1.5 degrees had to be exceeded, but not too much – “It looks really dark,” says the researcher who customized the goal | Foreign countries

15 degrees had to be exceeded but not too much

According to the expert, technical solutions are needed to curb global warming much more than estimated and even that may not be enough.

2024 is going down in history as the year when the world’s average temperature exceeded the Paris climate agreement goal of 1.5 degrees for the first time. Also last year we visited nearby.

Exceeding the lower limit of the climate agreement will be monitored over a 10-year period, and exceeding it is not a surprise in itself, says a professor who was in Paris as a Finnish scientific expert Markku Ollikainen. In the contract year 2015, it was visible that 1.5 degrees will be exceeded.

However, 1.5 degrees was recorded as a goal that can be achieved at the end of the century, when emissions from coal and other fossil energy sources have been sufficiently reduced by 2050. The remaining emissions should be bound to nature or recovered.

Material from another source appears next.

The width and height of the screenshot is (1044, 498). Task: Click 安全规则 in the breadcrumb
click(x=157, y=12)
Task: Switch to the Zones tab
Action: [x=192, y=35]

– The climate scientists’ assessment was that 1.5 is technically possible and the world will not collapse if it is exceeded, because it can then be returned to with the help of sinks, says professor emeritus Markku Ollikainen from the University of Helsinki.

The special report of the UN’s intergovernmental climate panel, IPCC, which received a lot of attention in 2018, also confirmed that a return after the crossing is still possible.

– Now there are really dark clouds visible.

Ollikainen refers to Trump’s election as president in the United States, the periodic inactivity of UN climate meetings, and the strong opposition of oil countries and producers.

According to Ollikainen, there is hope that emissions in China can at least level off or perhaps turn to a decrease already this year. International Energy Agency The IEA predicts significant drop in China’s emissions for the next few years. In the United States, the reduction of emissions would seem to slow down with Trump instead.

According to Ollikainen, the countries’ emission trends could neutralize each other and even have the effect that China’s cuts in the next few years will also cause the world’s emissions to decrease.

According to the researchers’ thoughts, according to the agreement, the emissions should level off, after which they should be cut big every year and finally, with the help of sinks, a situation is reached where carbon dioxide is removed from the atmosphere.

After years emissions are only now predicted leveling off.

A lot of technology is needed to help

In the 2018 report, the emphasis on sinks was still in forests and seas, but now, according to Ollikainen, it seems that the role of technical sinks should also be clearly increased. It’s pretty much the same issue when thinking about plugging factory pipes and storing carbon dioxide in Finland.

– Due to the delay in reducing emissions, we need massive carbon removal to lower the carbon dioxide concentration in the atmosphere in the coming decades. Along with reducing emissions, these are crucial.

According to Ollikainen, technical sinks are needed to help with emission reductions, in order to try to prevent the large and largely unknown effects of the so-called natural flashpoints caused by warming on humanity and the Earth. According to estimates, some of them has already been exceeded.

There may not even be a return to the two-degree limit

According to the UN’s follow-up report, even at its most optimistic, the decision-making process is far from the levels that would limit the temperature increase to two degrees at the end of the century. In the agreement, 2 degrees was the minimum goal.

Ollikainen, who follows the development from the sidelines, sees that the warming is progressing close to three degrees.

– There are clear and harmful changes ahead.

Regarding Finland, he takes the example that heat deaths will increase tenfold by 2050.

If the average temperature rises too much above 1.5 degrees, nature will probably not recover. Ollikainen says that preventing the melting of the Antarctic continent’s glaciers, for example, may require getting below 1.5 degrees.